Updating a bathroom can be as simple as a new coat of paint and coordinated towels to gutting the bathroom and starting from scratch, or anything in between. A common problem when remodeling a bathroom is running over budget because you start out planning to change just a few features and then you keep adding more.
In fact a small bathroom remodel can involve 100s of decisions as often one change requires other changes.We'll look at just one bathroom remodel and show how the customer's initial requirements grew over the life of the project.

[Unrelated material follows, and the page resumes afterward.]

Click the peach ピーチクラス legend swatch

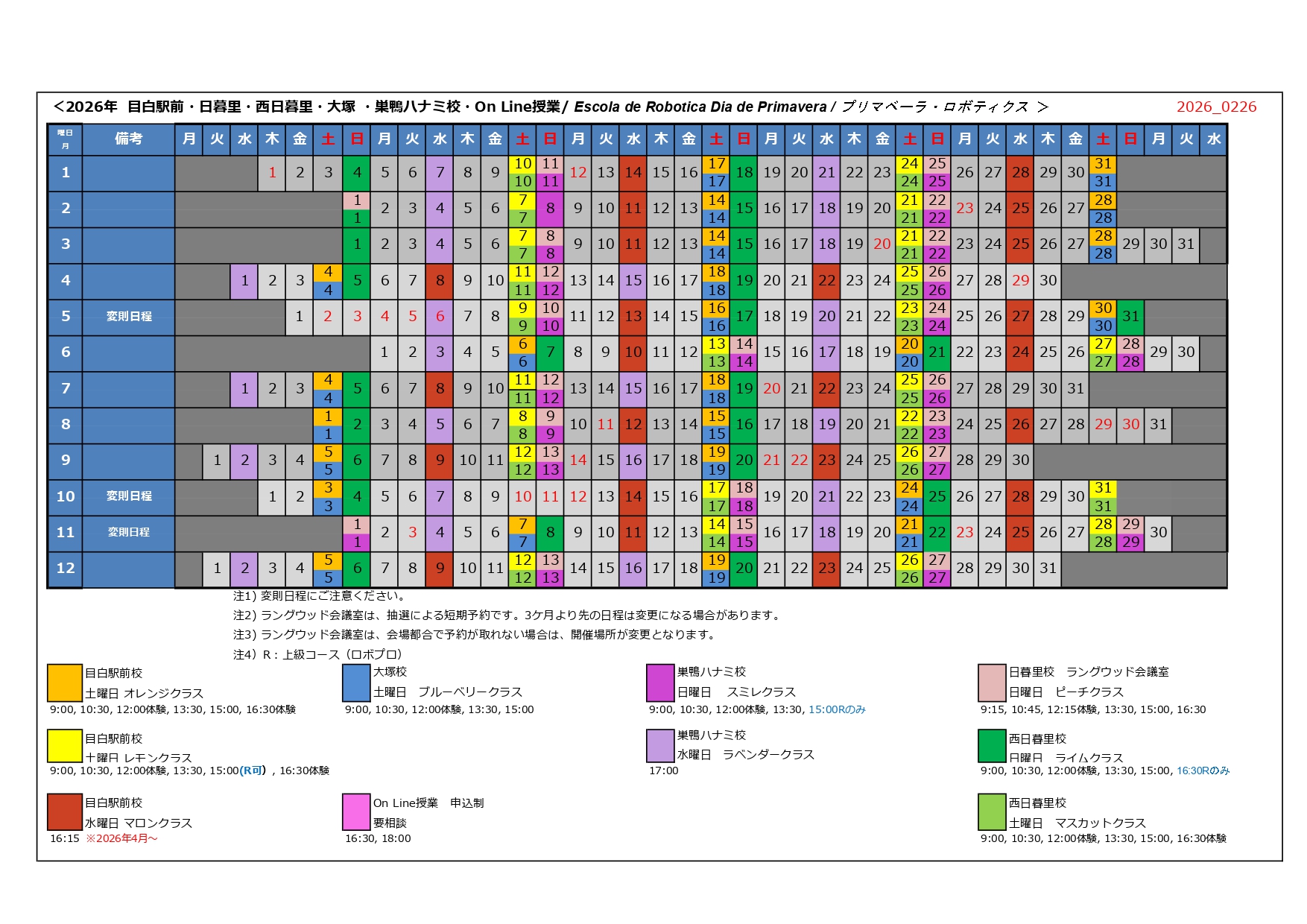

Customer Requirements Keep Growing
Here are the key changes made for this remodel of a small, master bathroom in a 3 bedroom condo. There were two key changes that affected the overall design:
- Saved money by replacing 4 foot wall of tile with chair rail made of tile.
- Opened room up by removing wall and using a new-angle, glass enclosed shower.

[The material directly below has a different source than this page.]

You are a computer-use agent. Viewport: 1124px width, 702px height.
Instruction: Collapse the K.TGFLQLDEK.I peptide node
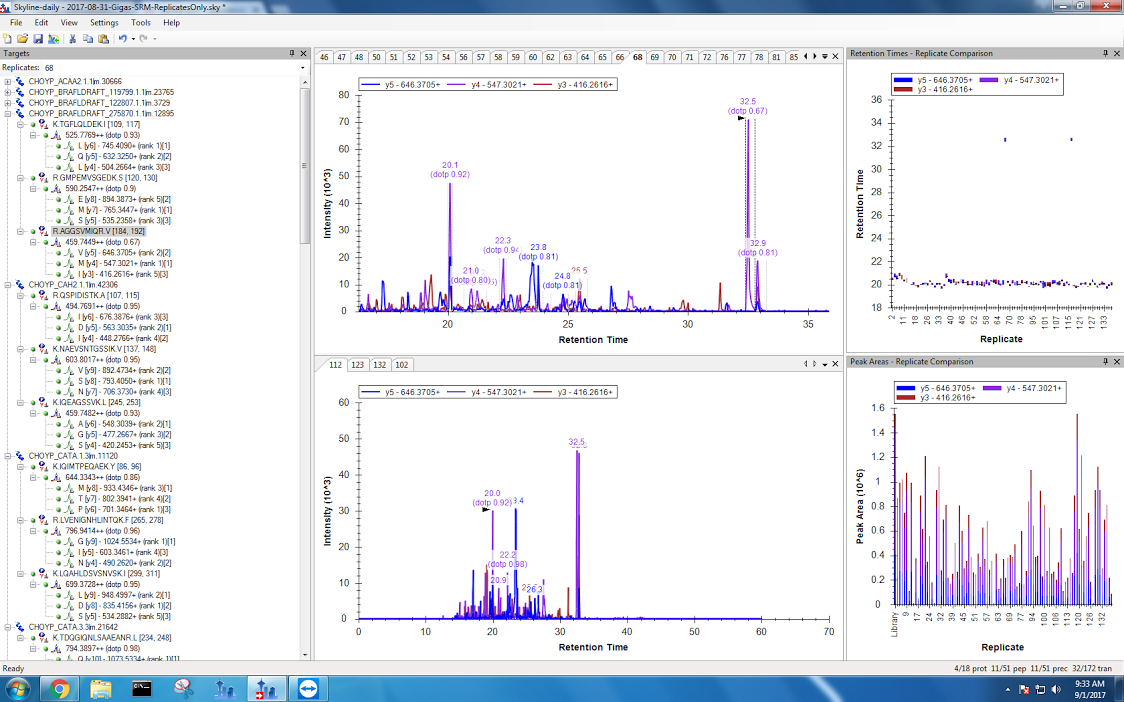click(20, 124)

Initial Requirements | # Decisions | Final Results |
Tile floor | 2 | Unchanged from initial decorator recommendations (tile & grout) |
Tile walls to 4 feet high | 4 | Changed strategy to tile chair rail to save costs (2 piece chair rail plus different tile below and above the rail) |
Replace shower with tile enclosure | 5 | Removed wall and window; installed neo-angle, glass enclosed shower with tile walls & floor |
New vanity & counter top | 2 | Stylish, chocolate brown vanity and counter top selected by decorator per customer requirements |
Replace sink & faucet | 4+ | When we saw the bronze faucet (customer request), it was time to change other bathroom hardware to bronze which 2 to 3 times the cost |
Replace mirror & lights | 3 | Had to repair walls behind flat mirror & wire for new lights |
Update towel & toilet paper accessories | 5+ | Accessories bought to match new faucet |
Paint bathroom | 3 | Picked different colors above & below the chair rail & decided to leave the trim white |
Brad Thomas
Hard to tell how big (or small) this bathroom is that is shown above. The shower looks like it would be hard to turn around in or for a woman to shave her legs.
Dimensions?
Brad Thomas
Classic Clawfoot Tubs
http://www.classicclawfoottubs.com/
Tina Gleisner
Brad, The original shower has a 30 inch square pan. The new shower met the updated building codes for 36 inch base although admittedly you lose space with the angle cut-away … but I have to believe you’ve got as much/more physical space than original shower and visually, a room that feels much larger.